Fifteen minutes left and I read the right act, borrowed some random stuff from the crowd, so I could throw it about for dramatic effect and told the lads to get heroic or die trying! So we attacked and we defended and they once again got the better of the exchanges. Even the ref falling out with their new prop, this time packing down for a couple in their front row, couldn’t stop them. So, with eight minutes to go our line once more broke and they scored the converted try.
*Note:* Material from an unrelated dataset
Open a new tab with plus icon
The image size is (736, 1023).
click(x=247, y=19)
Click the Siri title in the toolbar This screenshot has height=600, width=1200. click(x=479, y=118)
Winning by five points seven minutes to go, they have an outrageously good centre playing, things were looking slightly worrying. So, we brought Scholesy on, always good to have a Laund Hill scapegoat on the field! Just ask Gaz Lewis, That’s probably why he signed Ed Barber! We gained the scrum and Parry wanted to kick long to pin them back, I over-ruled opting for an eight pick up for newly arrived Leighton Davis. Leighton was unavailable to play as he was working up north. He had however arrived considerably before kick-off and had been enjoying the game. Once he realised we might lose he stripped pitch side, mugged a sub of their kit and like a hero came on to win the game, what a guy! What a twot for not playing from the start! So, Leighton picked up, I followed and we controlled possession for a few phases until some half wit lost the ball! Time to throw the kitchen sink, but even that wasn’t enough, one of their backs broke the line and as he was pulled down just five yards from our line he managed the offload! Our hearts sank as their supporting man rushed over the line, only to drop the ball! The ref blew for full time and came to celebrate with us, after naming himself man of the match!
After the game we had a beer and set about the obligatory naming of the oppositions ‘Man of the Match’ and ‘Dick of the day’ I named their Lazyboy riding general as theirs, although their tighthead was great. No way I was giving it to Mr 27 tries! Tannaj won ‘DOD’ for complete cowardice in our hour of need. They elected yours truly as ‘MOM’ for that break. Plus, one of their own for ‘DOD’. So, four Warriors stepped up to drink the obligatory boot of Guinness. Once again the crowd sung my name but after I got down and turned around I was horrified to see that Tannaj was taking forever and neither of theirs had a prayer of even finishing this ‘Right of Passage.’ Shielsy started howling with laughter and chanting ‘Two nil to the champions’ so we all joined in! So that’s 2-1 on aggregate!
A great game, a poor drinking race, a grand fiesta for the crowd and a great night had by all.
Man of the Match Ollie Shaw
(myself according to them)
Great performances from Andy Williams and Charlie Foreman for their points and for keeping Nathan Lawrence off the score sheet.